A Novel Lightweight Transformer with Edge-Aware Fusion for Remote Sensing Image Captioning
This work addresses practical deployment challenges for remote sensing image captioning, though it is incremental as it builds on existing transformer and knowledge distillation techniques.
The paper tackled the high computational costs and lack of fine-grained feature capture in transformer-based remote sensing image captioning by proposing a lightweight transformer with edge-aware fusion, resulting in significant improvements in caption quality compared to state-of-the-art methods.
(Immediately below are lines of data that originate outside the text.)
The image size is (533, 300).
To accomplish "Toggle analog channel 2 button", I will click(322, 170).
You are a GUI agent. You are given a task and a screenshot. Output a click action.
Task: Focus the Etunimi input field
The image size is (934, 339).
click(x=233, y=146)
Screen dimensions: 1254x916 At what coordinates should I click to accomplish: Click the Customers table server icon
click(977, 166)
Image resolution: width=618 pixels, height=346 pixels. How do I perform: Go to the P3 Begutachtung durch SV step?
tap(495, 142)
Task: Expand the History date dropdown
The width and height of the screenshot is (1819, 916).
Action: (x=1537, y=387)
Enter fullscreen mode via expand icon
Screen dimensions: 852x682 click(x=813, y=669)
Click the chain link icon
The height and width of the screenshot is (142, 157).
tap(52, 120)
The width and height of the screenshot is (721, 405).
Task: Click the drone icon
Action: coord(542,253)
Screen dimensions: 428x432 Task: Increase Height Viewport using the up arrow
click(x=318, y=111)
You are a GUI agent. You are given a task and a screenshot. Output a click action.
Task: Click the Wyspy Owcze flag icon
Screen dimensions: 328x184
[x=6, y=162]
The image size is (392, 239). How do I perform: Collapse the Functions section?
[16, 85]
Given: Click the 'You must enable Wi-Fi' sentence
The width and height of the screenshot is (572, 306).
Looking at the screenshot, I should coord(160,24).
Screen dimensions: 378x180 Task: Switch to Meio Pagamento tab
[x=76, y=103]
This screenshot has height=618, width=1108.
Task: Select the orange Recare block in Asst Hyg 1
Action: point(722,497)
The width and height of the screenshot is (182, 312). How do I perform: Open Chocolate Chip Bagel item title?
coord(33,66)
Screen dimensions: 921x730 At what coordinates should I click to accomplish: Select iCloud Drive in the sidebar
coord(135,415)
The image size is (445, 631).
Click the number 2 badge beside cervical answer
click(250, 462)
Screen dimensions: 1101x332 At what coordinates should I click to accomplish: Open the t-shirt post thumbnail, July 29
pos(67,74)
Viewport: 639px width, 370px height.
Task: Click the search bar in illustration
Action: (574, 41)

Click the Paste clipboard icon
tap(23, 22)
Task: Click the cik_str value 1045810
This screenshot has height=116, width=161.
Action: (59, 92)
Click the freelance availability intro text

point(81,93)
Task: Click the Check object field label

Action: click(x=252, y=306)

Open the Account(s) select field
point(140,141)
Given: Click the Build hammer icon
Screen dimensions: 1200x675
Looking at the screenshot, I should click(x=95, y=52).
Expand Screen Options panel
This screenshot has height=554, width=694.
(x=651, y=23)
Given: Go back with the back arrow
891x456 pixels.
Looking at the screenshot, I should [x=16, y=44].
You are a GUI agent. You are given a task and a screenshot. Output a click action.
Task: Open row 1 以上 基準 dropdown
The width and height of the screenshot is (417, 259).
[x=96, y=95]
Transformer-based models have achieved strong performance in remote sensing image captioning by capturing long-range dependencies and contextual information. However, their practical deployment is hindered by high computational costs, especially in multi-modal frameworks that employ separate transformer-based encoders and decoders. In addition, existing remote sensing image captioning models primarily focus on high-level semantic extraction while often overlooking fine-grained structural features such as edges, contours, and object boundaries. To address these challenges, a lightweight transformer architecture is proposed by reducing the dimensionality of the encoder layers and employing a distilled version of GPT-2 as the decoder. A knowledge distillation strategy is used to transfer knowledge from a more complex teacher model to improve the performance of the lightweight network. Furthermore, an edge-aware enhancement strategy is incorporated to enhance image representation and object boundary understanding, enabling the model to capture fine-grained spatial details in remote sensing images. Experimental results demonstrate that the proposed approach significantly improves caption quality compared to state-of-the-art methods.